African-American writer (1799–c. 1859)

Nancy Gardner Prince (September 15, 1799 – c. 1859) was an African-American woman born free in Newburyport, Massachusetts, She wrote about her travels in Russia and Jamaica during the nineteenth century in her autobiography titled A Narrative of The Life And Travels of Mrs. Nancy Prince, published in 1850.

==Early life==
Little is known about Nancy Gardner Prince's family life.

She was daughter to Tobias Wornton, a slave taken captive from Africa by Captain Winthrop Sargent. Her father was Thomas Gardner, a seaman from Nantucket, who died when she was an infant, leaving her in the care of her mother who subsequently married several times, and had seven children. They sold berries to support the family and Prince eventually went on to work as a servant for white families.

==Marriage==
Nancy Gardner met Nero Prince in Massachusetts on September 1, 1823, when he arrived in Boston. He was the second grand master of the Prince Hall Freemasons in Boston and originally came from Russia, where he was a member of the Imperial Court. On February 15, 1824, they were married and later travelled to Russia, where she opened a boarding home and made clothing for infants, while her husband was a footman to Czar Alexander I in St. Petersburg.

==Travels==
Her published autobiography includes an account of how her marriage led her to the Russian Courts of Alexander I and Nicholas I in 1824. In Russia she encountered many new customs and events that she had to attend, including funerals, burials, holiday celebrations, religious practices, and coronations. She also witnessed first hand the Flood of 1824, The St. Petersburg cholera outbreak, and the Decembrist Revolution as they unfolded in Russia.

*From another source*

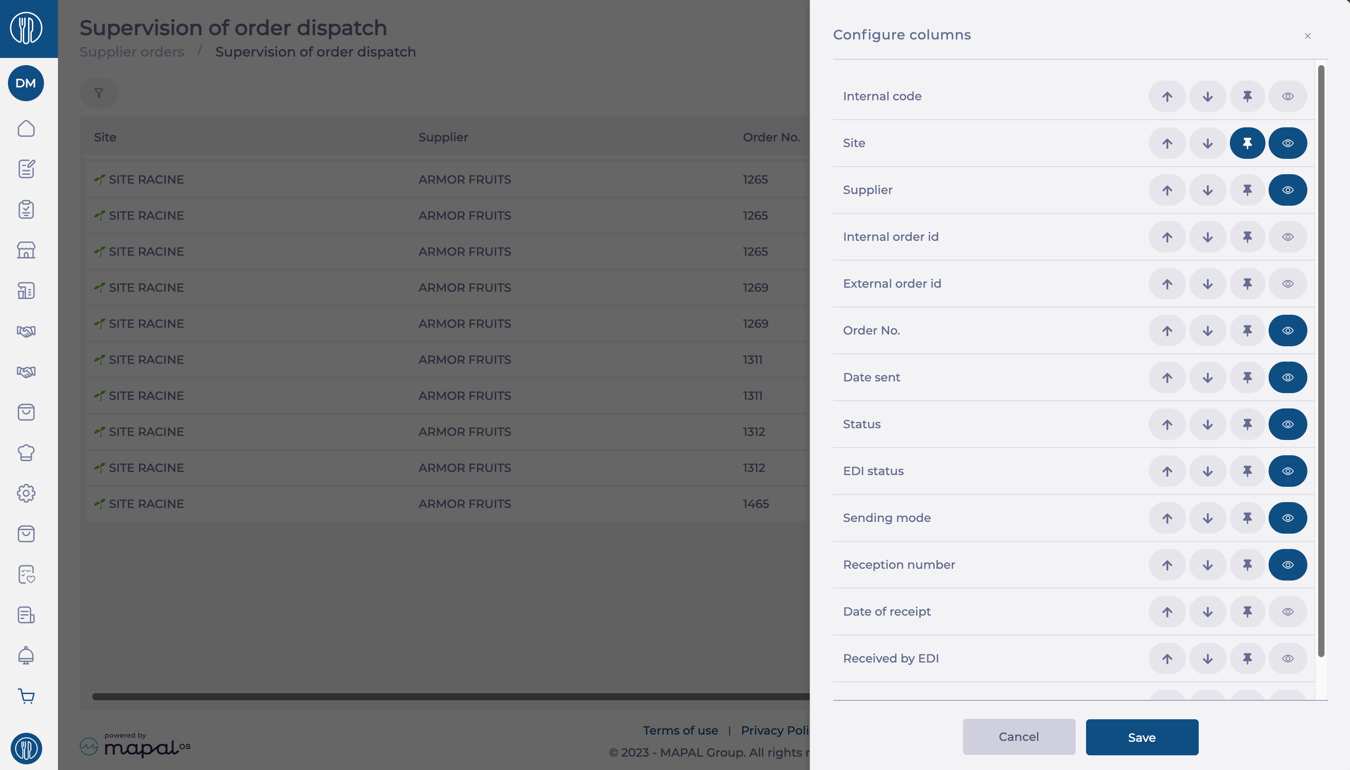Click the notification bell sidebar icon

(26, 655)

The newspaper she participated in

In 1840, Prince went on two missionary trips to Jamaica, where the nation's enslaved people had recently been freed in 1838, with the support of abolitionists W. L Garrison and Lucretia Mott. In her time in Jamaica, she worked in Kingston alongside church officials and raised funds for a free labor school for Jamaican girls. Her travels to Jamaica also brought her into contact with the Returned Jamaican Maroons of Flagstaff, who had returned to Jamaica after half a century's exile in Sierra Leone. They had been exiled from Jamaica after the Second Maroon War of 1795–1796.

== Later life and death ==
In her years after Russia, she opened an orphanage for black children and a sewing shop in Boston. She gave lectures about her travels to Russia and Jamaica, also aiding in the progression of the Anti-Slavery Society established by W. L. Garrison where she attended meetings. She worked for emancipation and against the Fugitive Slave Act and attended at least one Women's Rights Convention. She died on November 6, 1859, and was buried in Everett, Massachusetts, in the First Baptist Church of Boston (which she joined in 1858) lot in Woodlawn Cemetery.

Prince's most notable work

== Implications ==

Prince's most notable work, A Narrative of The Life And Travels of Mrs. Nancy Prince, was published in 1853 and gives an account of her travels in Europe, Russia and Jamaica, as well as her personal life. In the book, Prince critiques the state of the times through the lens of an African-American woman. Prince does this by adapting to the cultural and historical customs of the places she visits and comparing them to her lived experiences in her early life in America as a Black Woman. Due to this contribution to African-American literature, Prince's documentation is notable as the precedent example of combining the traditions of the travel narrative, autobiography and the slave narrative into a unified body of work.